WHAT IS EXPECTED — With the pictures left out, reproduce exactly the lines running from the line with "Given: Click the" to the last line of the material below.

_ _ _ _ _ _ _

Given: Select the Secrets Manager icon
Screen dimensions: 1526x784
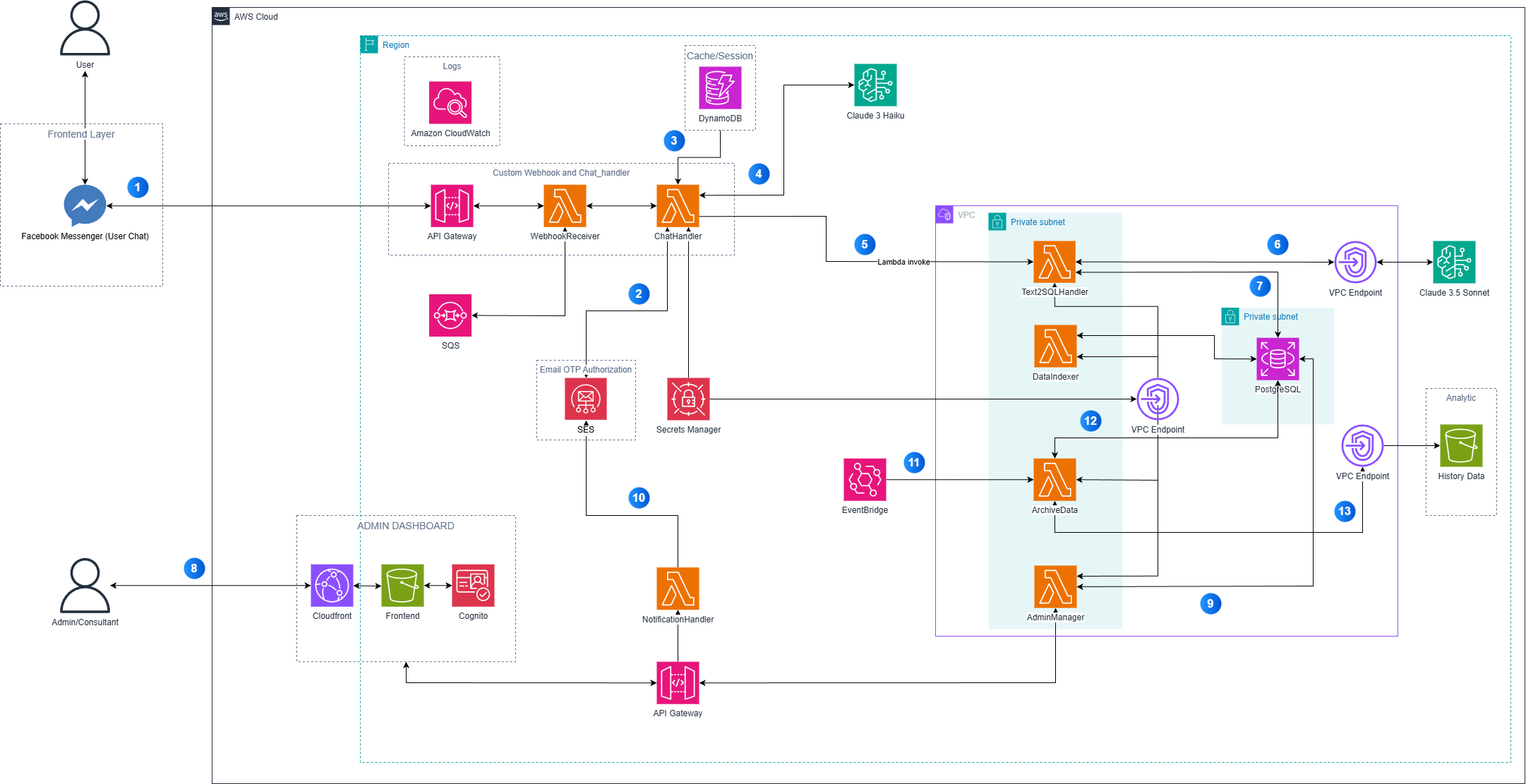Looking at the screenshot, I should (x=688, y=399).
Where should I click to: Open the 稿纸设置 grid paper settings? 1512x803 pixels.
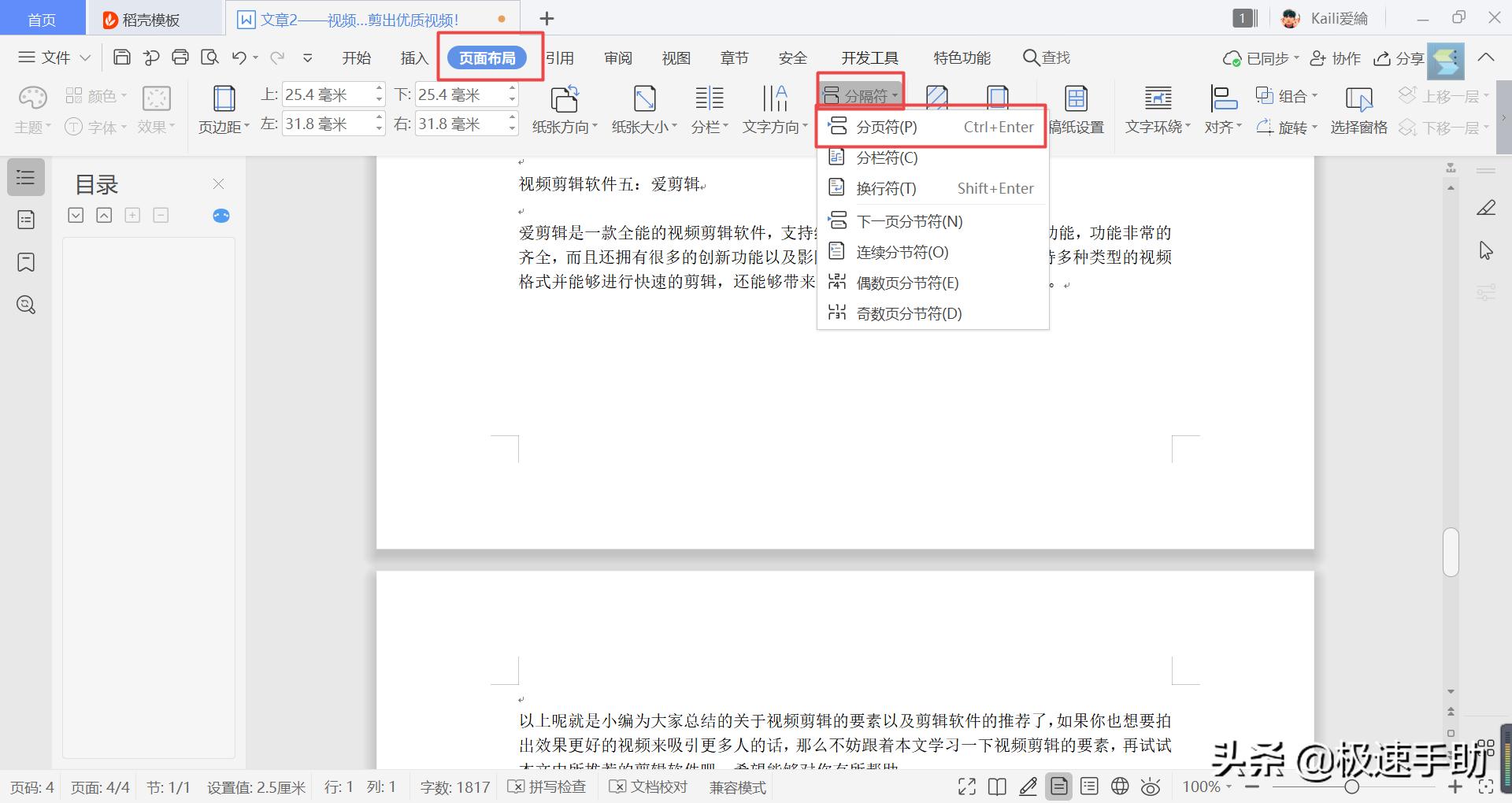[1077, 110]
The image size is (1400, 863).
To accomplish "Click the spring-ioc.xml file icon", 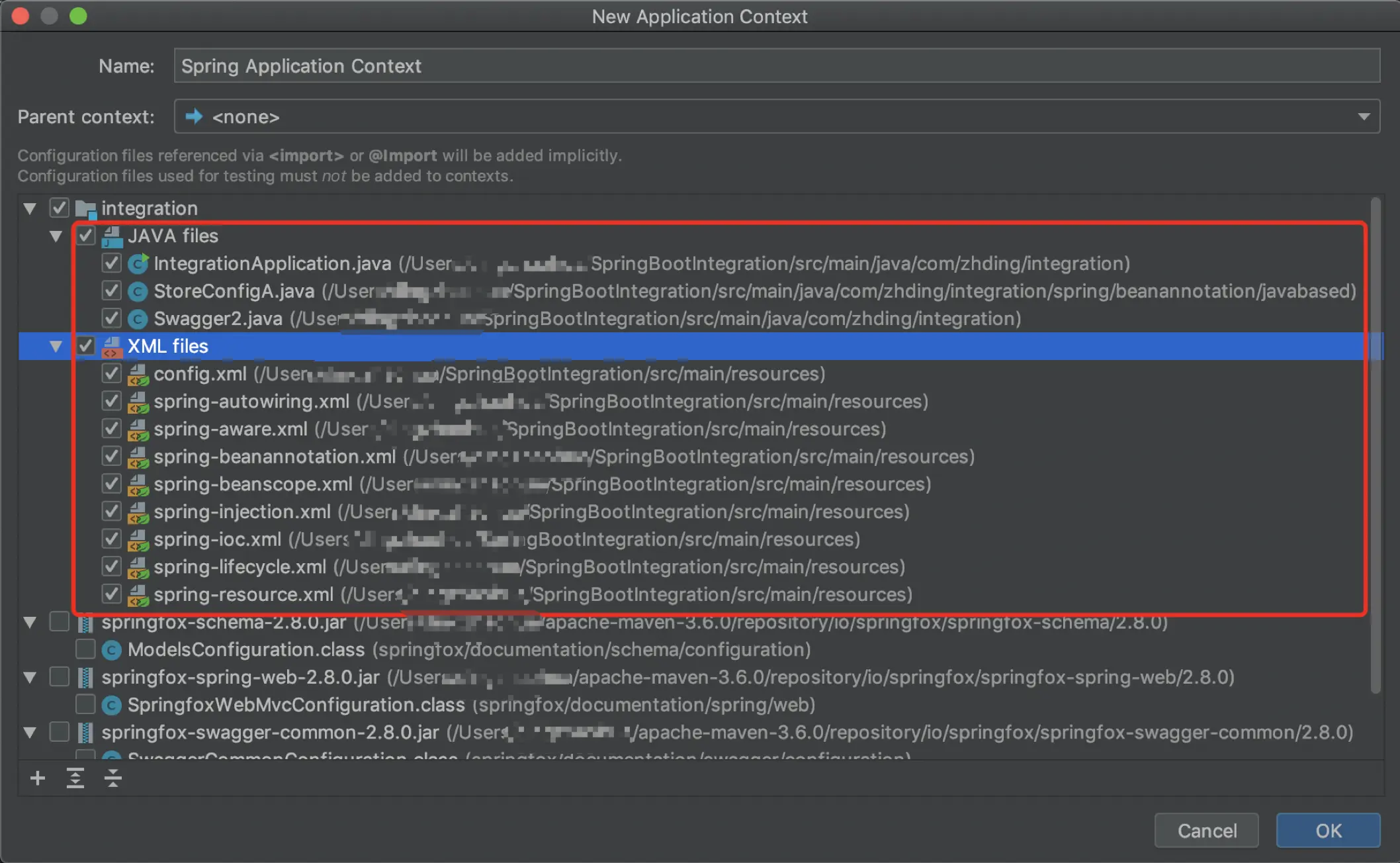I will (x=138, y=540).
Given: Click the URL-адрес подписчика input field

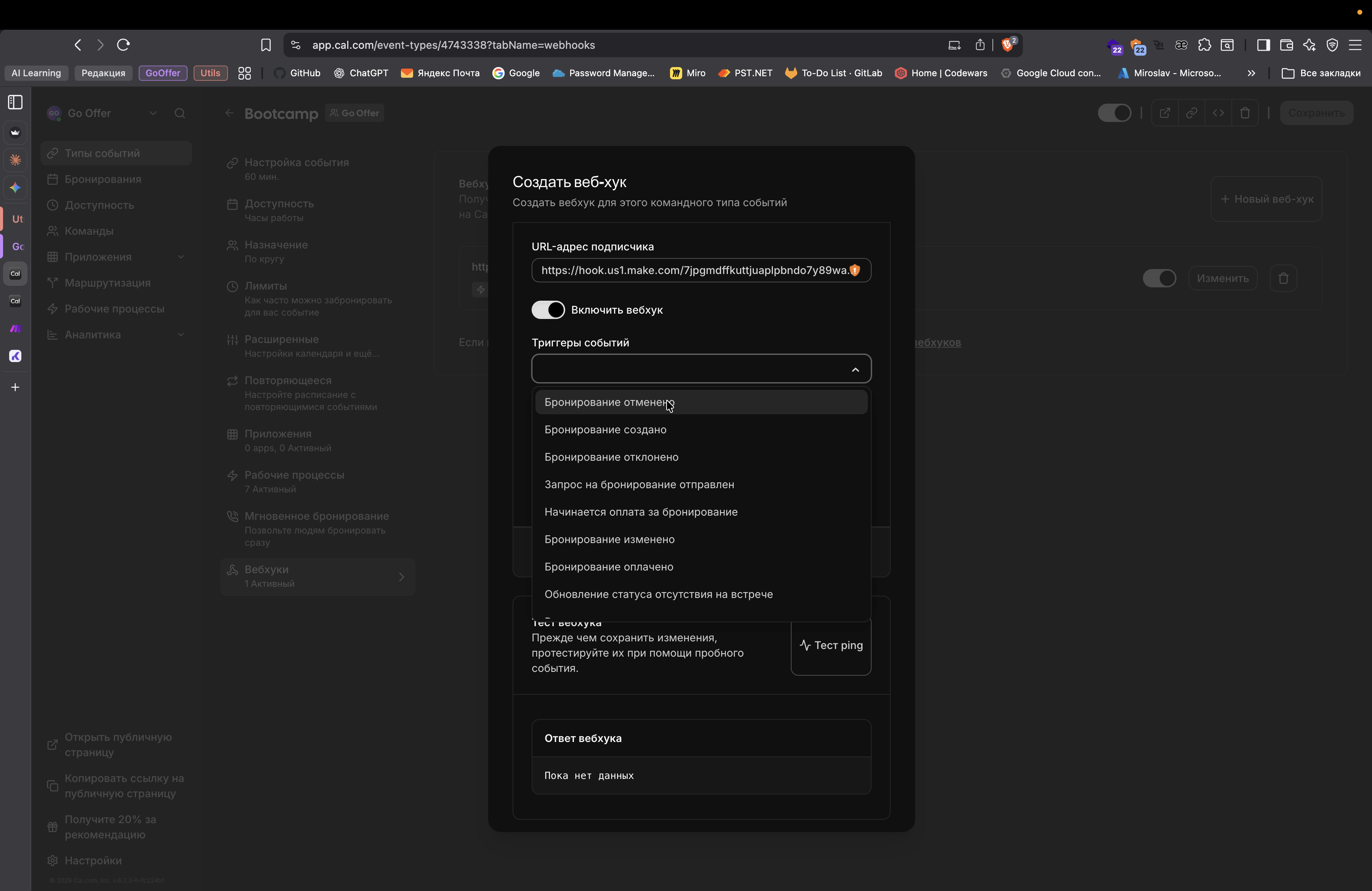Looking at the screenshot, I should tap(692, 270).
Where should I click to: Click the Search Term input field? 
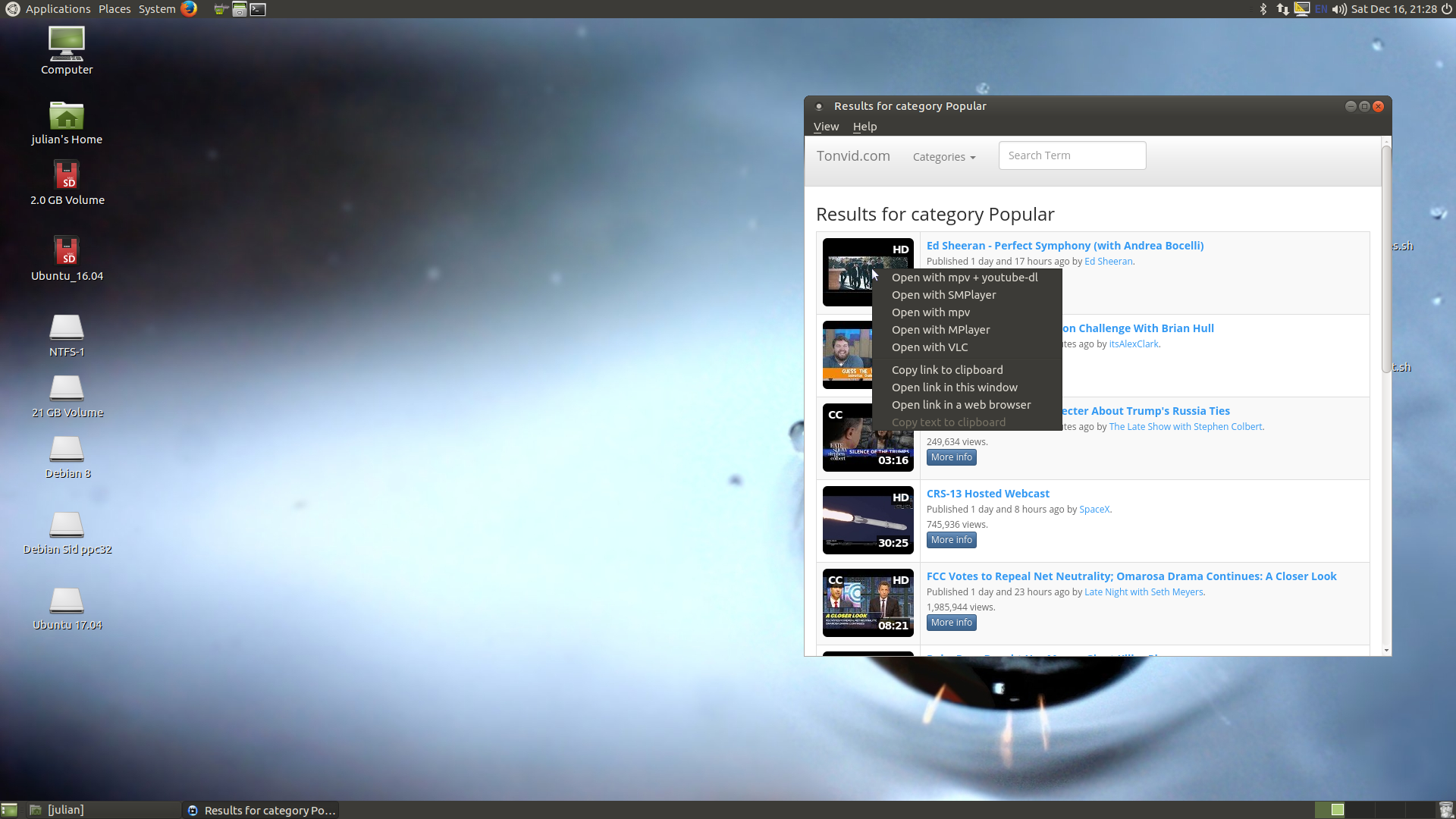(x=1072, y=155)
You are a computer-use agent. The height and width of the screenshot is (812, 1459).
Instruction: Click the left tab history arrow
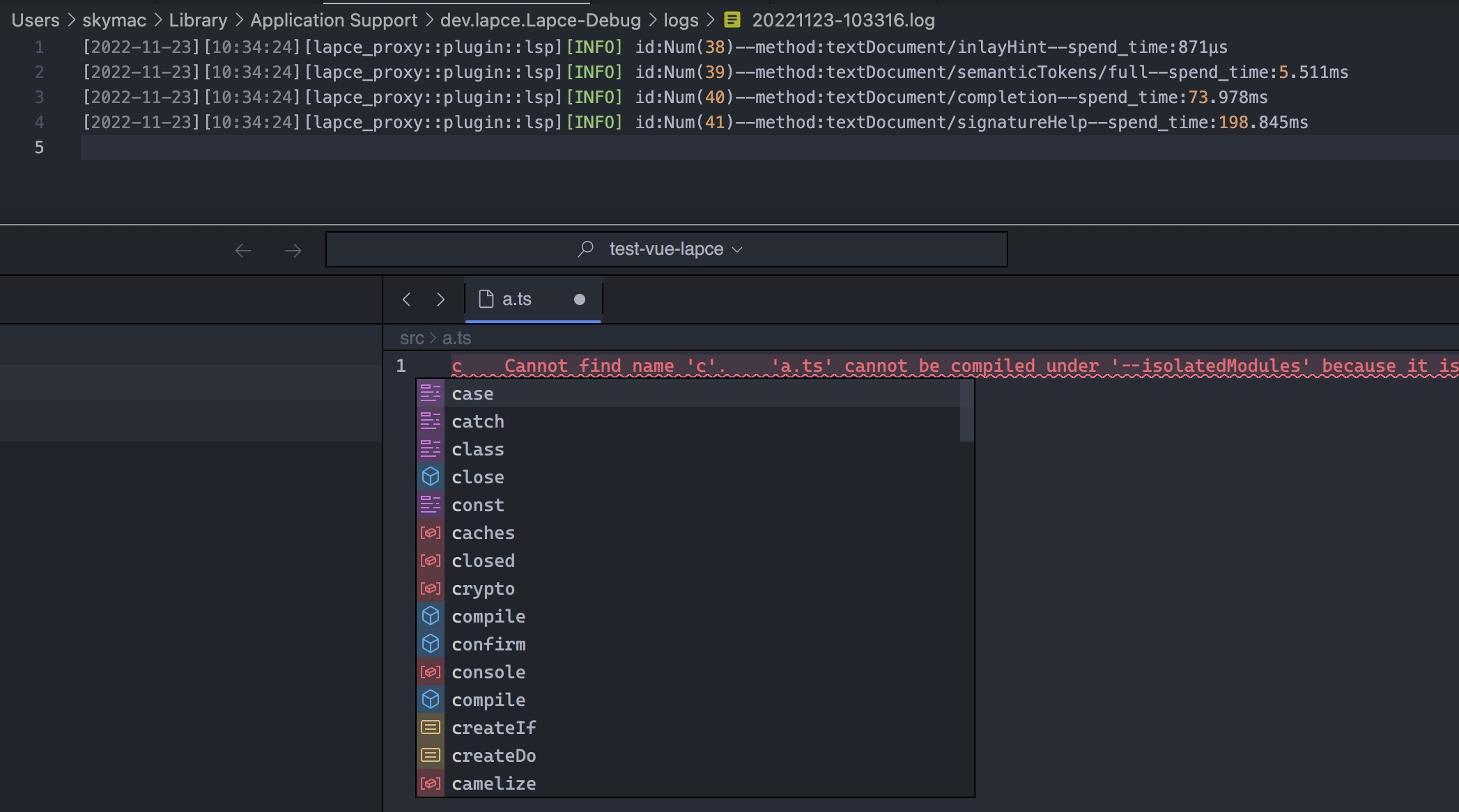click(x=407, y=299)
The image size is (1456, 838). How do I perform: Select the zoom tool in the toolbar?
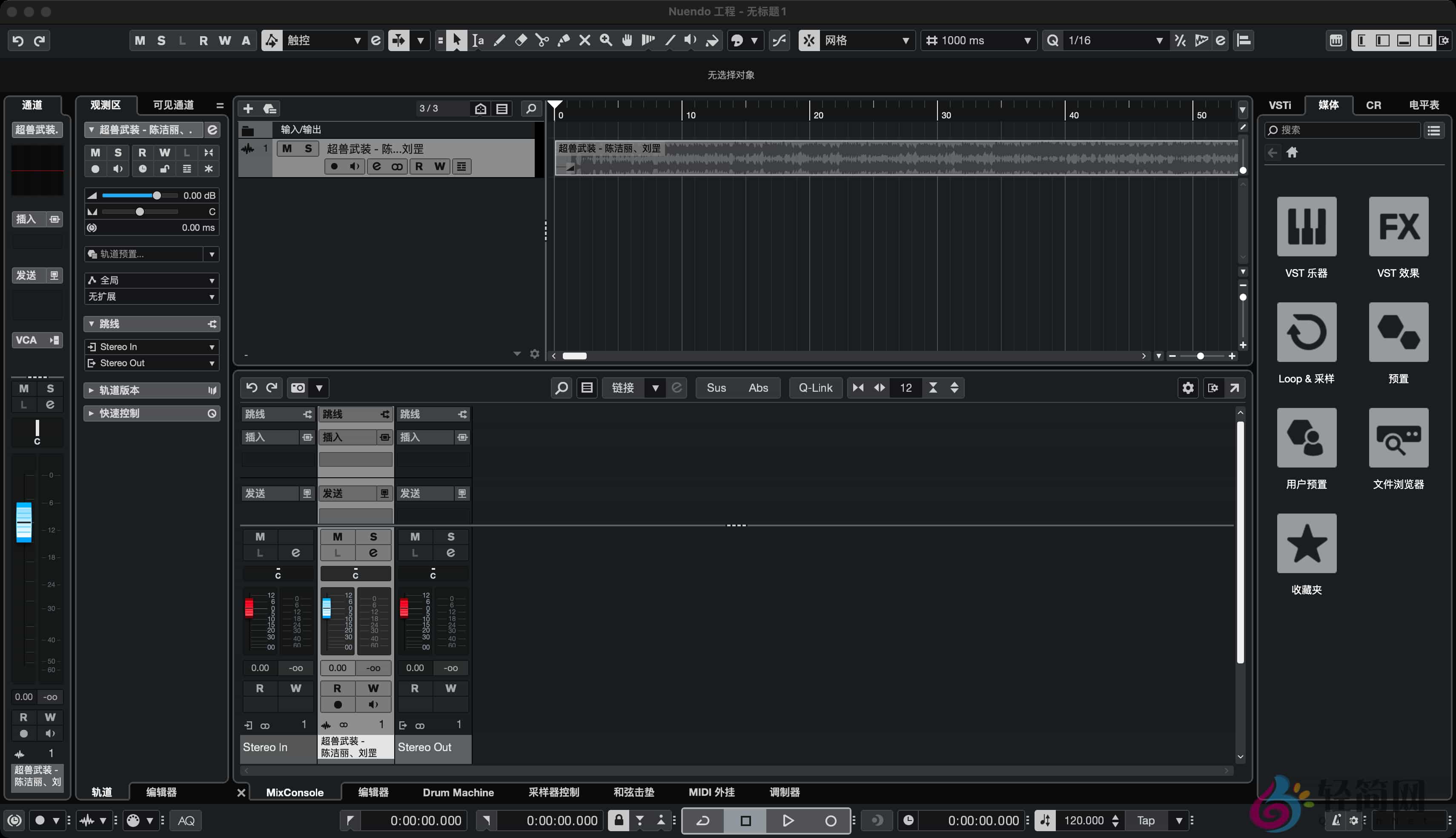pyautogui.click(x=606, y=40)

_ _ _ _ _ _ _

ANSWER AREA —
Given: Click the URL-адрес подписчика input field

Looking at the screenshot, I should tap(692, 270).
Where should I click to: Click the Search Term input field? 
(x=1072, y=155)
You are a computer-use agent. The height and width of the screenshot is (812, 1459).
Instruction: Click the left tab history arrow
click(x=407, y=299)
The image size is (1456, 838). How do I perform: Select the zoom tool in the toolbar?
pyautogui.click(x=606, y=40)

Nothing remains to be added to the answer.